Rumore in condominio: qual è la soglia tollerabile?

Oltre una “certa soglia”, in condominio, non si può fare rumore: già! Ma qual è questa soglia? Non esiste nessuna norma o legge che definisca, in termini scientifici e numerici il tetto di decibel che i rumori in condominio non possono superare. L’unica norma è contenuta nel codice civile e parla di “normale tollerabilità” [1]: oltre, appunto, la normale tollerabilità, i rumori non sono consentiti e scatta la tutela inibitoria, il risarcimento del danno ed, eventualmente, l’ordine di insonorizzare le pareti.

La locuzione è volutamente generica per dare modo al giudice di applicarla e “personalizzarla” ai diversi casi concreti: questo perché lo stesso identico rumore può essere molesto in una zona di campagna, silenziosa per sua natura, e invece non essere nemmeno avvertito al centro città, in prossimità di incroci e di traffico intenso.

Alcuni riferimenti, però, per orientarsi in questa delicata e sempre attuale materia, sono stati forniti dalla giurisprudenza: cerchiamo di sintetizzarli in questo articolo.

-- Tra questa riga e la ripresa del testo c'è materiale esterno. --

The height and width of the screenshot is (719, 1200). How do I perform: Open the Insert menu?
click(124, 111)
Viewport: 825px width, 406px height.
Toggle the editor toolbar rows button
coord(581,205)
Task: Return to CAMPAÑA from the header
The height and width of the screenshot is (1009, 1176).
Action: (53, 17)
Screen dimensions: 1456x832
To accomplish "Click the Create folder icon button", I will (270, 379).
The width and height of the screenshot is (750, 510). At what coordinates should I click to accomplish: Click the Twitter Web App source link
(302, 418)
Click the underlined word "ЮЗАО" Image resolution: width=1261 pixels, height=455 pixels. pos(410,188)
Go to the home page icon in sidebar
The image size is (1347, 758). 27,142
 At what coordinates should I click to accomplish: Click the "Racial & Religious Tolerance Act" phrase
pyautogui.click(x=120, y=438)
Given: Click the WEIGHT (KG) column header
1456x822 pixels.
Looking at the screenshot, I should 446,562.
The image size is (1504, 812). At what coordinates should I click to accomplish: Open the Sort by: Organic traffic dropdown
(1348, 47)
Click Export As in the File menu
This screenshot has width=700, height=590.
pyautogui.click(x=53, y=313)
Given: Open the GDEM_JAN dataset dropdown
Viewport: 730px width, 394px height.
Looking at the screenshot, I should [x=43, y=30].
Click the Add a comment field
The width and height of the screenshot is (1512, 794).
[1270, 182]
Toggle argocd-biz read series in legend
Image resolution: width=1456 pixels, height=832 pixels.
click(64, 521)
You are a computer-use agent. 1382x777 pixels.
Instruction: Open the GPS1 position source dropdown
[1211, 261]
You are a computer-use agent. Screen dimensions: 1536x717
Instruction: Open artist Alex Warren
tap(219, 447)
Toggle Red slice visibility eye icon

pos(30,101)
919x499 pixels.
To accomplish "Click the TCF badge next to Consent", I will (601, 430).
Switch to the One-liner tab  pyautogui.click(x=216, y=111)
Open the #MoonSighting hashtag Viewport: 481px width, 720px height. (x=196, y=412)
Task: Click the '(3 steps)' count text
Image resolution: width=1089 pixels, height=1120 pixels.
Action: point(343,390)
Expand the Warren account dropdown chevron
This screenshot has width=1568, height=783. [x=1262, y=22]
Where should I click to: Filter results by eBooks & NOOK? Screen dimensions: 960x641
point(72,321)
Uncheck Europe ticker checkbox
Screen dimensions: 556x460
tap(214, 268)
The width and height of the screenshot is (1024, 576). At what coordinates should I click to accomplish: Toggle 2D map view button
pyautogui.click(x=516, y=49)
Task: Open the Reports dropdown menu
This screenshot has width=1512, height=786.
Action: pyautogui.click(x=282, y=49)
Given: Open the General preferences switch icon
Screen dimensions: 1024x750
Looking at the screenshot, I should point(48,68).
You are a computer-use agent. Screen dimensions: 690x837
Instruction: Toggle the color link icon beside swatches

Secondo il codice civile il proprietario di un fondo o di un immobile non può impedire le immissioni di rumori derivanti dalla proprietà del vicino, se non superano la normale tollerabilità, avendo anche riguardo alla “condizione dei luoghi”. Il limite della tollerabilità delle immissioni, quindi, non ha carattere assoluto, ma va fissato con riguardo alla situazione locale specifica, sulla base dell’udito di un uomo medio.

La situazione locale va anche valutata con riferimento all’orario in cui avviene il rumore: se uno schiamazzo è tollerabile in centro città a mezzogiorno, perché coperto dagli ambienti circostanti, non è più a mezzanotte.

Infine va tenuto conto della destinazione dell’immobile: bisogna quindi graduare le esigenze in rapporto alle istanze di natura personale ed economica dei condomini, privilegiando le esigenze personali di vita connesse all’abitazione rispetto alle utilità utilizzate per scopi economici inerenti all’esercizio di attività commerciali. Questo significa che non perché si deve consentire a un pub di “sopravvivere alla crisi” gli si può concedere volume alto, a spregio della tranquillità dei condomini dei piani superiori.

Le leggi e i regolamenti locali

Non perché la soglia di rumori rispetta gli standard fissati dalle leggi e dei regolamenti locali nell’interesse della collettività (si pensi a una fabbrica o a un’autorimessa) si può considerare lecita anche nei rapporti tra privati (ossia coi condomini o coi vicini di casa): la prima disciplina, infatti, ha rilievo solo nei rapporti tra il “pubblico” e il “privato”, ma non consente di sanare anche gli eventuali illeciti tra “privati” e “privati”.
Pertanto è spesso inutile chiamare la polizia o i carabinieri se il vicino fa baccano la notte. Infatti, salvo quando ciò non è previsto dalla legge come reato (il che si verifica solo quando il rumore lede il riposo di un numero indeterminato di persone – v. sotto), la pubblica autorità non ha potere di intervento.

Dall’altro lato, però, se i rumori superano, per intensità e capacità diffusiva, la soglia di accettabilità prevista dalla legge speciale a tutela degli interessi della collettività, pregiudicando la quiete pubblica, a maggior ragione si può ritenere già violata la normale tollerabilità prevista dal codice civile nel rapporto tra privati.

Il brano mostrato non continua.